Myosin binding protein h dominates the "c-zone" in ultrafast swimming muscles of developing zebrafish.

Abstract

The ‘C-zone’ of mature vertebrate skeletal muscle sarcomeres is characterized by the presence of Myosin-Binding Protein C (MyBP-C), which ‘tunes’ contractility via its N-terminal domain interactions with the myosin head region and/or the thin filament. The ultrafast swimming muscles of zebrafish larvae are a perfect model system to define MyBP-C isoform function, due to tractable genetics and easily characterized muscle mechanics.
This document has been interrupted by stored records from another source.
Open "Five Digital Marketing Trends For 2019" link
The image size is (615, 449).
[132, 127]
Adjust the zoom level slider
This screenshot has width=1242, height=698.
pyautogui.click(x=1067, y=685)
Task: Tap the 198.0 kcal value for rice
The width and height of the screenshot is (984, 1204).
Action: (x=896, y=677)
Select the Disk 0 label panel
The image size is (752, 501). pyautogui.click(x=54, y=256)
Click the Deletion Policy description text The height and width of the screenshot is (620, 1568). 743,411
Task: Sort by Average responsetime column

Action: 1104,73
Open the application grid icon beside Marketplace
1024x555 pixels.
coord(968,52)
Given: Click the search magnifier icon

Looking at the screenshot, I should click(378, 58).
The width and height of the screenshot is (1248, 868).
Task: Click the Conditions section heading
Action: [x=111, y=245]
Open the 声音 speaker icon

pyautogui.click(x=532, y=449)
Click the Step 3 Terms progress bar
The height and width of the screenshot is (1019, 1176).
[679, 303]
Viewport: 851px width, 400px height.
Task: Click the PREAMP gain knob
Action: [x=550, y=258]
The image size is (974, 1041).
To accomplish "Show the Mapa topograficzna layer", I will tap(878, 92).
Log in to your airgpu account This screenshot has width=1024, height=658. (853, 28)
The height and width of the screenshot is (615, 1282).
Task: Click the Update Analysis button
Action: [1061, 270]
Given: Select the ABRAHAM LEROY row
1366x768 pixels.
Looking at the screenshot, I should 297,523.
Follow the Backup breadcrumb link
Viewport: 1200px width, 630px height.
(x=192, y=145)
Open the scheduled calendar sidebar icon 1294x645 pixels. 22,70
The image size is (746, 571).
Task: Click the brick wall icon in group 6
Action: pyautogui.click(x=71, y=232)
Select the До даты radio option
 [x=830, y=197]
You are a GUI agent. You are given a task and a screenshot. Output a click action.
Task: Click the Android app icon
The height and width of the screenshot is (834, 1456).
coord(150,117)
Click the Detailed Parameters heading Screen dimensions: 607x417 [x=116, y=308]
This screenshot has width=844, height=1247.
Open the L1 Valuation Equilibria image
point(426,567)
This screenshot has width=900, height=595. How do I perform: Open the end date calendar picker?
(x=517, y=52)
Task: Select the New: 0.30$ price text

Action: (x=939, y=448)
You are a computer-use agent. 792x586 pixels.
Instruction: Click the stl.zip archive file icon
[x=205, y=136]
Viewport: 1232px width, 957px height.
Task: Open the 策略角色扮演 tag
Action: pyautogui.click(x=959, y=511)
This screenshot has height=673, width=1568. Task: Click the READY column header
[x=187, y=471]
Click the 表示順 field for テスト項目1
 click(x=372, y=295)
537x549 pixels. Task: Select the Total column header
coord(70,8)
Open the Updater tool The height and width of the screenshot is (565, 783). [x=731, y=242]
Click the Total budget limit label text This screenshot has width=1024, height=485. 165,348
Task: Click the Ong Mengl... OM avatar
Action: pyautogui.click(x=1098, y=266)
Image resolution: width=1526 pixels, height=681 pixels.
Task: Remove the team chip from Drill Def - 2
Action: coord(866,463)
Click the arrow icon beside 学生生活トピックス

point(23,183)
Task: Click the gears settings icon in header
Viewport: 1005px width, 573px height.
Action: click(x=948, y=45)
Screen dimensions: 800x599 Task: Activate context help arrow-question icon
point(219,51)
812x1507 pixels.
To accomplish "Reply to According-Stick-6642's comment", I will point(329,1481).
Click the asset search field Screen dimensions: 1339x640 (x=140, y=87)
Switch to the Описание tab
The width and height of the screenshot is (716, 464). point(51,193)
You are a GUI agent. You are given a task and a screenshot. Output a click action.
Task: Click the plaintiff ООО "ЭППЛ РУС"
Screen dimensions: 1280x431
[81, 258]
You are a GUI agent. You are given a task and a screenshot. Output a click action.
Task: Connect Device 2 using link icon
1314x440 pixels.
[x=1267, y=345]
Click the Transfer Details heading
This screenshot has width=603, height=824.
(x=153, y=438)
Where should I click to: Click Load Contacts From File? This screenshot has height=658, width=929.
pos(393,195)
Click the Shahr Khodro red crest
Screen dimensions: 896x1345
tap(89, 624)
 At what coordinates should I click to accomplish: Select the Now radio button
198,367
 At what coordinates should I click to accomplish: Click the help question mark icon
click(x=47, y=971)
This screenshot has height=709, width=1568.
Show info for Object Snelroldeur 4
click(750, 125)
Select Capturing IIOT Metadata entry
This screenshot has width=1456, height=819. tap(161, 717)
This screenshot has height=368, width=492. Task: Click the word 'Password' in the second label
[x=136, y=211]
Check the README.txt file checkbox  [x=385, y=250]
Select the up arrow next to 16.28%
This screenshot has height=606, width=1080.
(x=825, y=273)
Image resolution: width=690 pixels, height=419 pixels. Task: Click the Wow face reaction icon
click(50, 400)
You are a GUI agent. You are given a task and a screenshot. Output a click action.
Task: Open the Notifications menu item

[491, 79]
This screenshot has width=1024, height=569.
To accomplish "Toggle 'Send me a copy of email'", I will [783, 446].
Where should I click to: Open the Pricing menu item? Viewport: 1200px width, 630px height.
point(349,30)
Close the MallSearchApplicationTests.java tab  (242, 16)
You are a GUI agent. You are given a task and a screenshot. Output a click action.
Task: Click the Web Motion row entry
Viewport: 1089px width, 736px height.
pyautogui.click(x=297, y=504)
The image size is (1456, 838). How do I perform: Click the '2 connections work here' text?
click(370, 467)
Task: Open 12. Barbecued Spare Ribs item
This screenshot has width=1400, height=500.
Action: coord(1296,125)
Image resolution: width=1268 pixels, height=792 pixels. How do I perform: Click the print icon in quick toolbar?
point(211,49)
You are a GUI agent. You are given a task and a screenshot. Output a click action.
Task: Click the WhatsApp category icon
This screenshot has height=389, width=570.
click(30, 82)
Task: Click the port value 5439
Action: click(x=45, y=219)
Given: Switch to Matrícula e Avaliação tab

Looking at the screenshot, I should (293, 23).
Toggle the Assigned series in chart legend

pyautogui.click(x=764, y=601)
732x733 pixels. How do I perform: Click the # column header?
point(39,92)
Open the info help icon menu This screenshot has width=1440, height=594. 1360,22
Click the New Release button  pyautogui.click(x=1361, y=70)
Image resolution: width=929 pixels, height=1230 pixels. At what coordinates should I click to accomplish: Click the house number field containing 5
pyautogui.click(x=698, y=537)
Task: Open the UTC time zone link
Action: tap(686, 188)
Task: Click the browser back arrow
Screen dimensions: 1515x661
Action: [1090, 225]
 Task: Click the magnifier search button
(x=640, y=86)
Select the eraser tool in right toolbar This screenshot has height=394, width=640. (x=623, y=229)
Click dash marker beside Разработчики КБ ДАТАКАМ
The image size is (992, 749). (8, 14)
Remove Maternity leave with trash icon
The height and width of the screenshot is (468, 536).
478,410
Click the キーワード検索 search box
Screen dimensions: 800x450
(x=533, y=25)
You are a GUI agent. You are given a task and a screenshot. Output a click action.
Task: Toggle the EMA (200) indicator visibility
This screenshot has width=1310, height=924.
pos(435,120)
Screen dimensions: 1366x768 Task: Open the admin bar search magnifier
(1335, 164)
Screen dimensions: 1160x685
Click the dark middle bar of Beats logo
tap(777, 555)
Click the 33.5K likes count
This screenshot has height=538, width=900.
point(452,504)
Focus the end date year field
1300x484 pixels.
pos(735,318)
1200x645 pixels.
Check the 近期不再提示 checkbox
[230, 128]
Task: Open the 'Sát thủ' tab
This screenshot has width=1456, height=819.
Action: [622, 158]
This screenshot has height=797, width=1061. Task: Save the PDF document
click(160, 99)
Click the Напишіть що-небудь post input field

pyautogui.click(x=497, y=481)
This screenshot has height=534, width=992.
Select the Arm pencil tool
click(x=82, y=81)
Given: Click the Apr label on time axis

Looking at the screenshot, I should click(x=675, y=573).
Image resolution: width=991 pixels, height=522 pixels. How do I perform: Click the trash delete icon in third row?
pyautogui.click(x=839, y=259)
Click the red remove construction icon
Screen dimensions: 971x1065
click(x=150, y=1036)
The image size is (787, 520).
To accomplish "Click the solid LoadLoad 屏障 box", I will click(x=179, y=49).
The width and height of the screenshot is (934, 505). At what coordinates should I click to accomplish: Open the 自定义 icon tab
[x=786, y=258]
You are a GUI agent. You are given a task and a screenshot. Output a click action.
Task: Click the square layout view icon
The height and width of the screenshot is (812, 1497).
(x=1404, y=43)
However, liquid chromatography mass spectrometry shows 5-day-old larval muscle expresses MyBP-C at only ∼5% of the ∼1:10 molar ratio with myosin heavy chain (MYH) typically associated with full C-zone occupancy, while a little-studied MyBP-C paralog, Myosin-Binding Protein H (MyBP-H) comprises the remaining ∼95%. MyBP-H is homologous to MyBP-C's C terminus, which binds to the myosin thick filament backbone, but it lacks analagous N-terminal regulatory domains, which are critical to MyBP-C's slowing of muscle shortening. Therefore, the presence of MyBP-H may underlie the extreme contractile speed of larval muscle (>30 lengths/s), and/or indicate its involvement in muscle development. To define MyBP-H's potential roles, we first imaged its sarcomeric localization in larvae expressing transgenic, FLAG-tagged MyBP-H. Immunofluorescence revealed characteristic fluorescence doublets at the sarcomere center, indicating MyBP-H binds throughout the C-zone. Interestingly, MyBP-H-null mutants engineered using CRISPR/Cas9 appear to develop normally, suggesting the developmental impact of MyBP-H may be subtle. Preliminary mechanical studies of MyBP-H-null larval muscles showed no change in twitch kinetics, tetanic force, or the Force:Velocity relationship, which might be expected, given MyBP-C content increases only minimally (From ∼5% to ∼10% of full C-zone occupancy). Although the role of MyBP-H in development remains an enigma, physiologically stressing the larvae may reveal MyBP-H's function. At a minimum, the MyBP-H null larvae provide a clean slate to repopulate the C-zone using transgenically expressed human or disease-causing MyBP-C isoforms.